(Saved entries)

------------

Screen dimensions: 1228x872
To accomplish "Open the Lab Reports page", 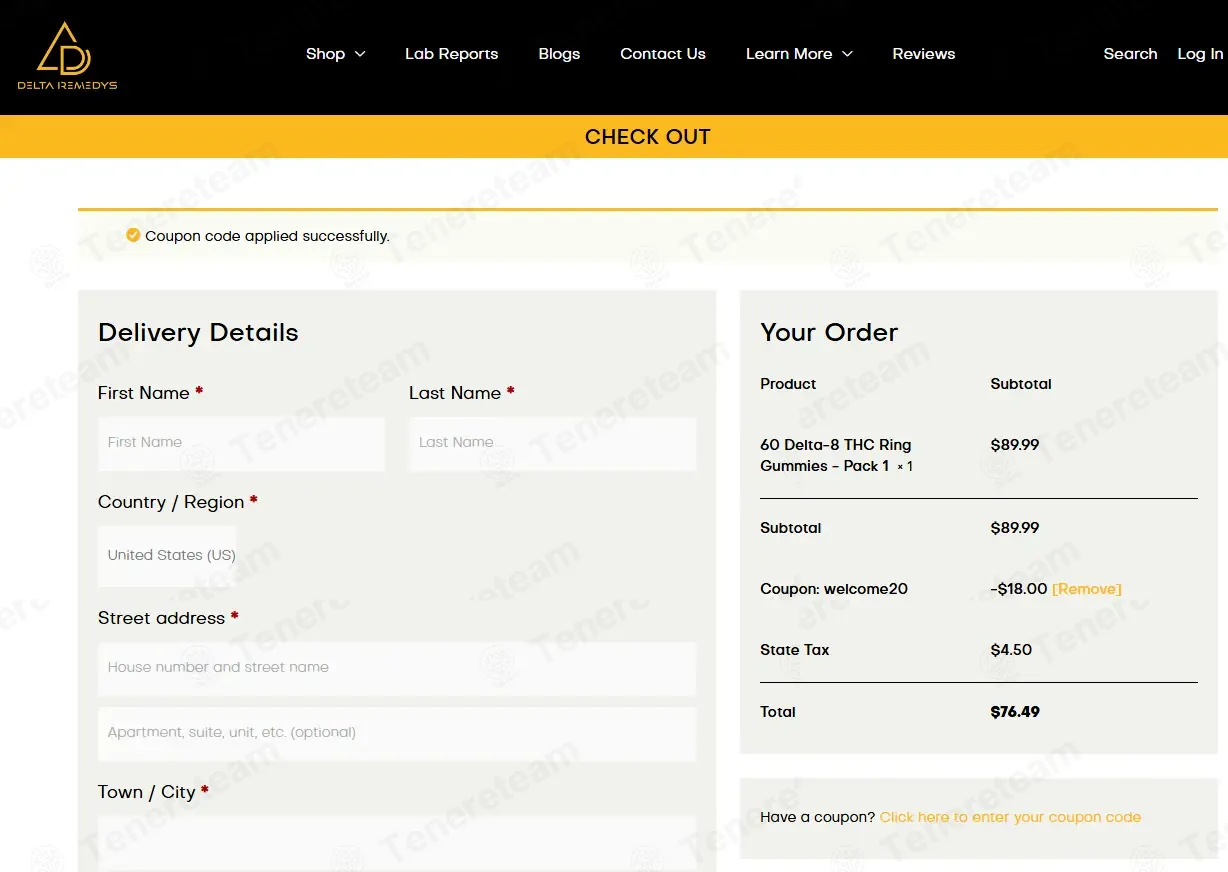I will tap(451, 54).
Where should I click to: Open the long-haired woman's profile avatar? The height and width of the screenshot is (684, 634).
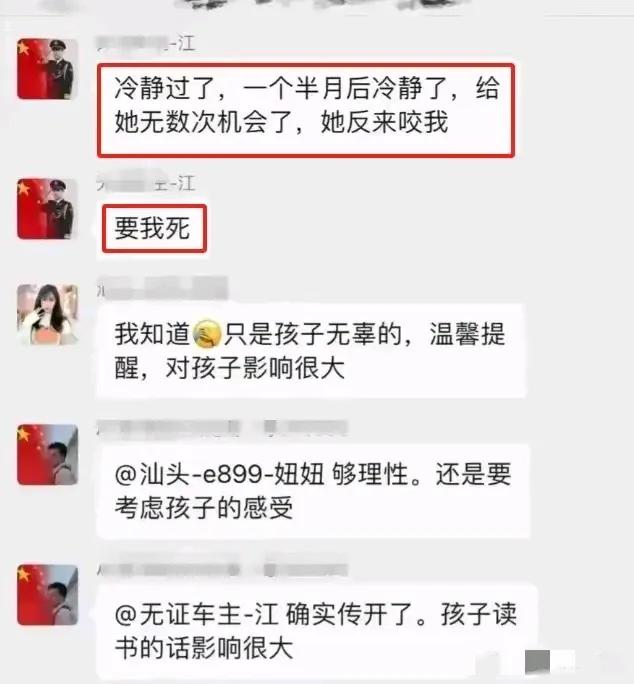(x=47, y=314)
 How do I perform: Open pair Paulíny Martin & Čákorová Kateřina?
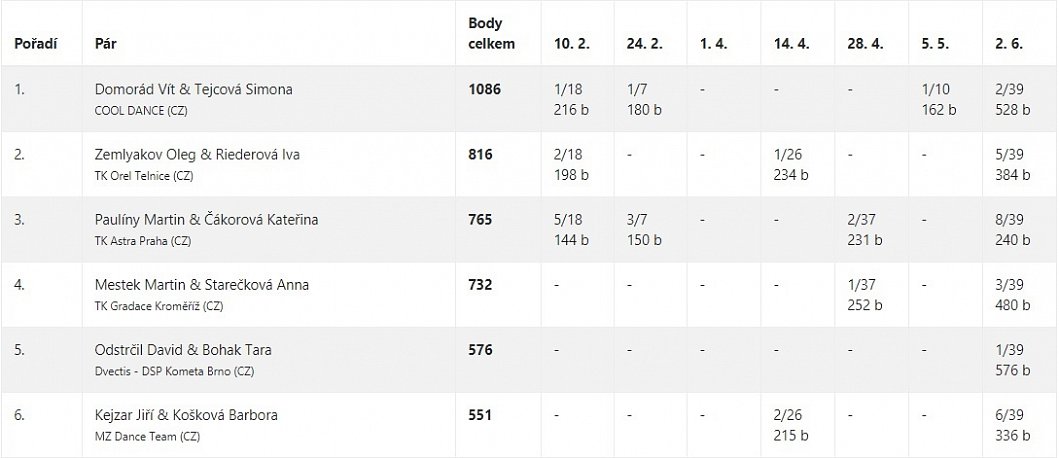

------------

- [EXERCISE PROMPT]
Output the span from the line with "Where should I" through the last line of the data, inclusive and exact, and omit every picture.

- [ANSWER SECTION]
Where should I click to: Open the long-haired woman's profile avatar? The height and width of the screenshot is (684, 634).
(x=47, y=314)
 How do I perform: Open pair Paulíny Martin & Čákorová Kateřina?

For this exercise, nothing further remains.